> _To do_
Substitute "Resource Monitor" for "Task Manager" in the items below and write them all out again with nothing else altered. Omit the pictures from your answer.

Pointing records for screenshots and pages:
..........
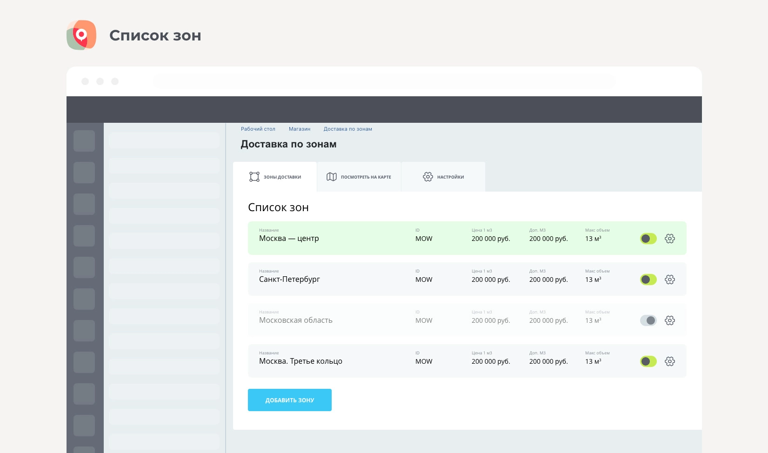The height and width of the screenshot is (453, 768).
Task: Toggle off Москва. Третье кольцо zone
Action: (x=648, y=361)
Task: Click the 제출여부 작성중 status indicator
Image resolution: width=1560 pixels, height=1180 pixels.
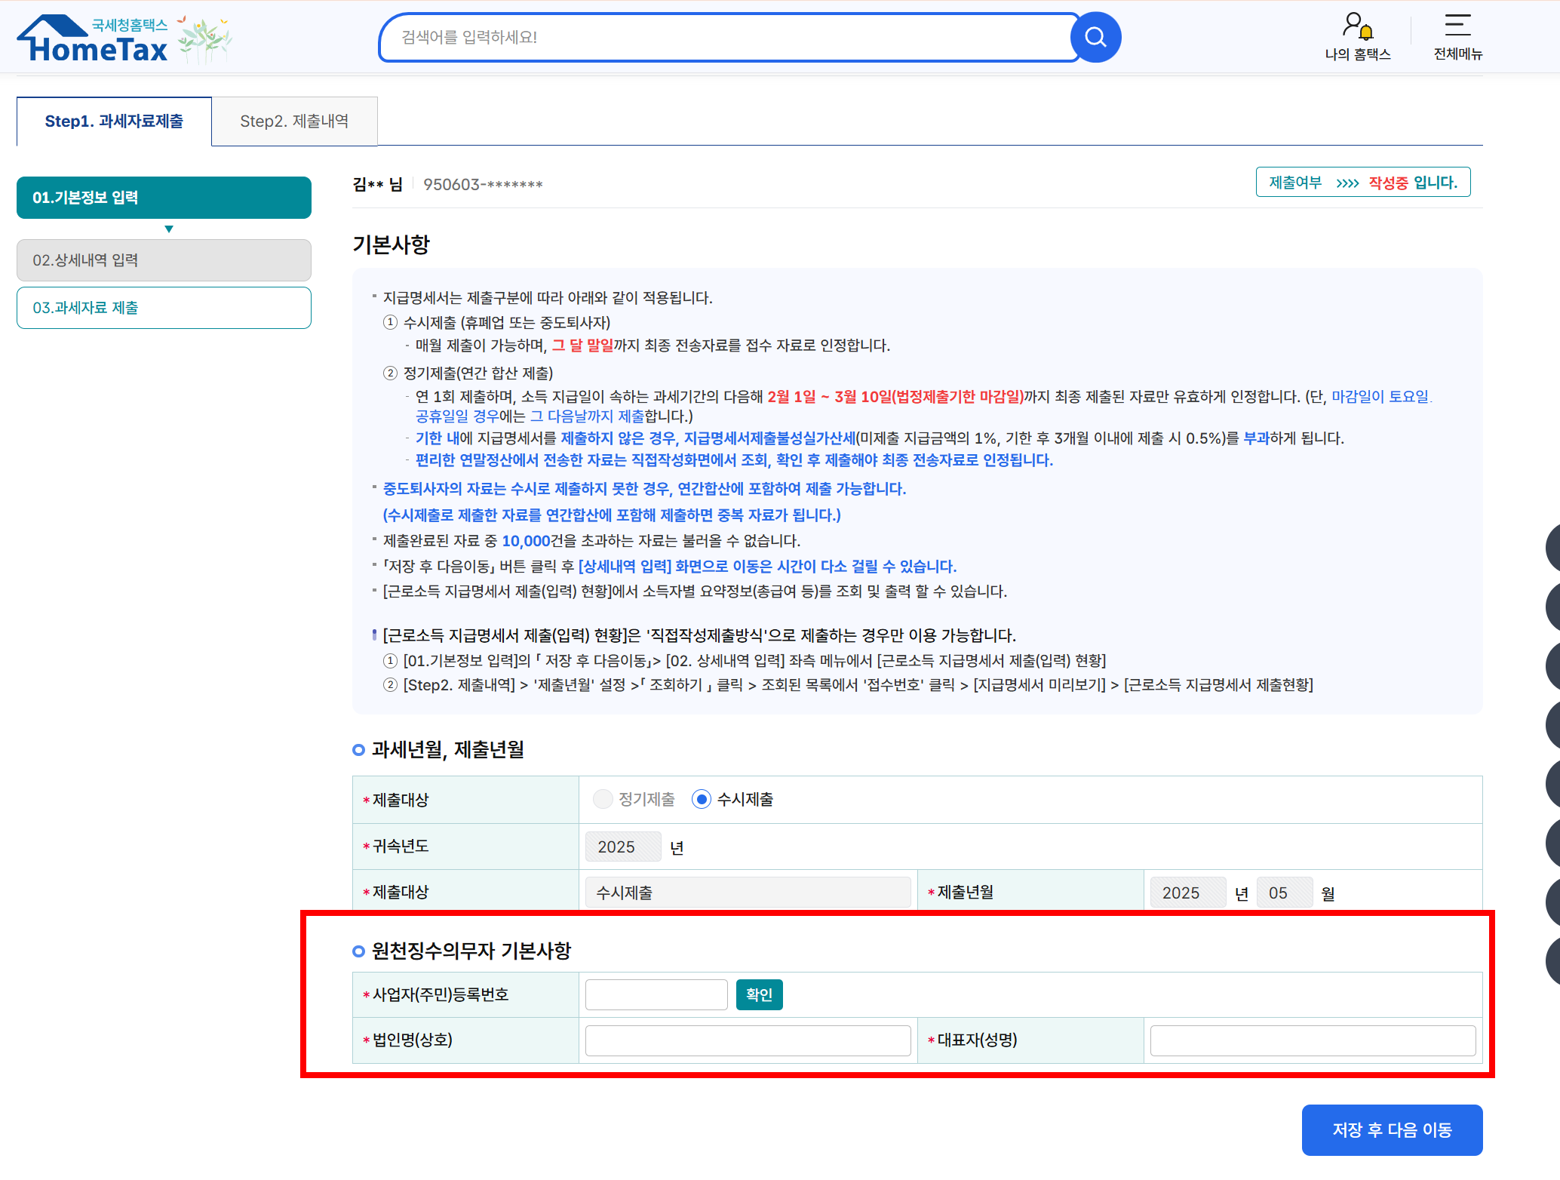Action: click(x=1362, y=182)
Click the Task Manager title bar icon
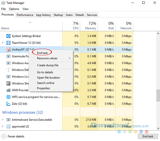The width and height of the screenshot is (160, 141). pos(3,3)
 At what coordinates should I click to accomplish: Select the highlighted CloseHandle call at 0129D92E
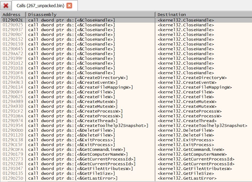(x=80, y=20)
..........
> _Solution to the exercise_
The height and width of the screenshot is (453, 768).
Task: Toggle off Москва. Третье кольцо zone
Action: (x=648, y=361)
Task: Click the 제출여부 작성중 status indicator
Image resolution: width=1560 pixels, height=1180 pixels.
Action: click(x=1362, y=182)
Click the Resource Monitor title bar icon
The width and height of the screenshot is (160, 141). pos(3,3)
 At what coordinates should I click to accomplish: Select the highlighted CloseHandle call at 0129D92E
(x=80, y=20)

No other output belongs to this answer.